56: The number of residents who died from the COVID-19 outbreak at Maples Personal Care Home in Winnipeg. Manitoba’s Court of King’s Bench recently certified a class action against the care home operator and the Winnipeg Regional Health Authority, alleging they mishandled the pandemic.
$343,335: The amount a Manitoba law firm lost after sending the wrong transit number. Taylor McCaffrey LLP is suing CIBC, arguing the bank should have matched the account name before depositing.
$780,000: The Alberta Law Foundation grant vetoed by Alberta’s Justice Minister. The grant was destined for the Alberta Civil Liberties Research Centre, which relies on the Foundation for 95% of its funding. The Minister said funds should go to "front-line legal services" — but the Research Centre says that priority wasn’t communicated and doesn't appear in the Foundation's statutory mandate. The Research Centre has applied for judicial review of the decision.

MAKING HEADLINES
💻 B.C. launched a province-wide virtual counter for court registry services — anyone can now connect with staff via Microsoft Teams instead of going to a courthouse.
🏳️⚧️ Ontario's Divisional Court ordered a new hearing on whether a walk-in clinic misgendered a trans patient. The Human Rights Tribunal accepted that the misgendering was inadvertent. But according to the Court, that acceptance missed the key question: did the misgendering have an adverse impact, regardless of intent?

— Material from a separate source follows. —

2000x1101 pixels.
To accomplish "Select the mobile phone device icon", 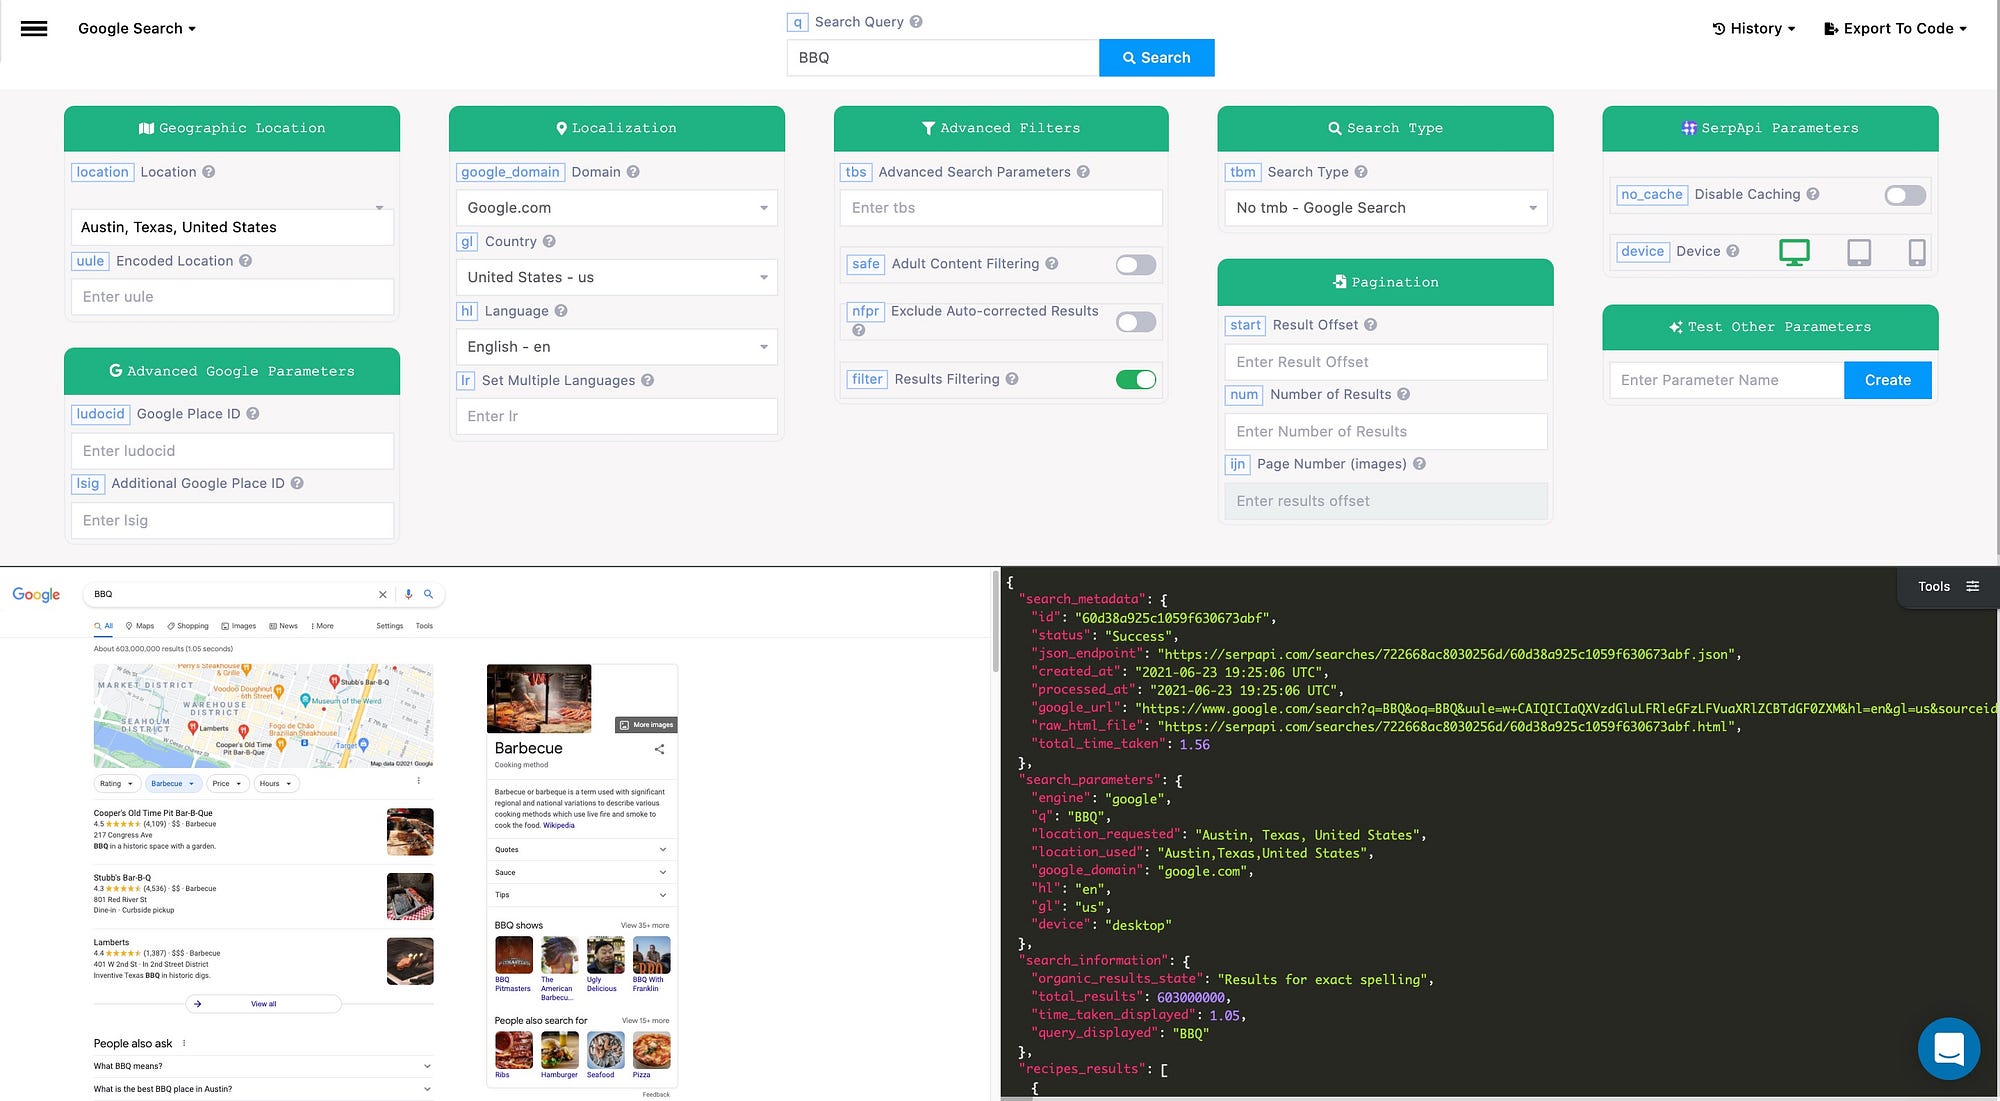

💉 Alberta's Human Rights Tribunal reinstated a vaccine mandate complaint against CNRL, ruling that the worker’s objection — an alleged connection between COVID-19 vaccines and fetal cell lines — was tied to a specific religious tenet. That was enough to survive screening, unlike complaints citing general bodily autonomy.
⛰️ We’re still seeing ripple effects from the Cowichan Tribes decision, which held that Aboriginal title can exist on private land. A residents' association filed a constitutional challenge against BC's DRIPA legislation, arguing the Indigenous rights legislation exceeds provincial authority and transfers decision-making to unelected bodies. Separately, another First Nation is claiming Aboriginal title over privately held land, advancing similar arguments to those accepted in the Cowichan decision (which the BC government is appealing).
💰 Sanctioned Russian-born billionaire Igor Makarov is seeking $350 million from Canada at an international investment tribunal after losing two Canadian court challenges to get off the Ukraine-related sanctions list.

THINGS NOT TO DO 😤
Don't use your trust account as a crypto laundromat.
Patrick Glemaud accepted $3.3 million from victims who thought they were buying Manulife GICs — then converted the funds to Ethereum and sent them to an unverified offshore client. Now he knows that’s a quick way to get yourself disbarred.
[He] was at least reckless and/or wilfully blind to fraud. [W]e draw an adverse inference from [his] failure to respond to the police and to the Law Society.
[He also] used his trust account for purposes other than providing legal services [which by itself is improper]. The Licensee’s trust account was simply a conduit by which monies flowed from the victims to the fraudster.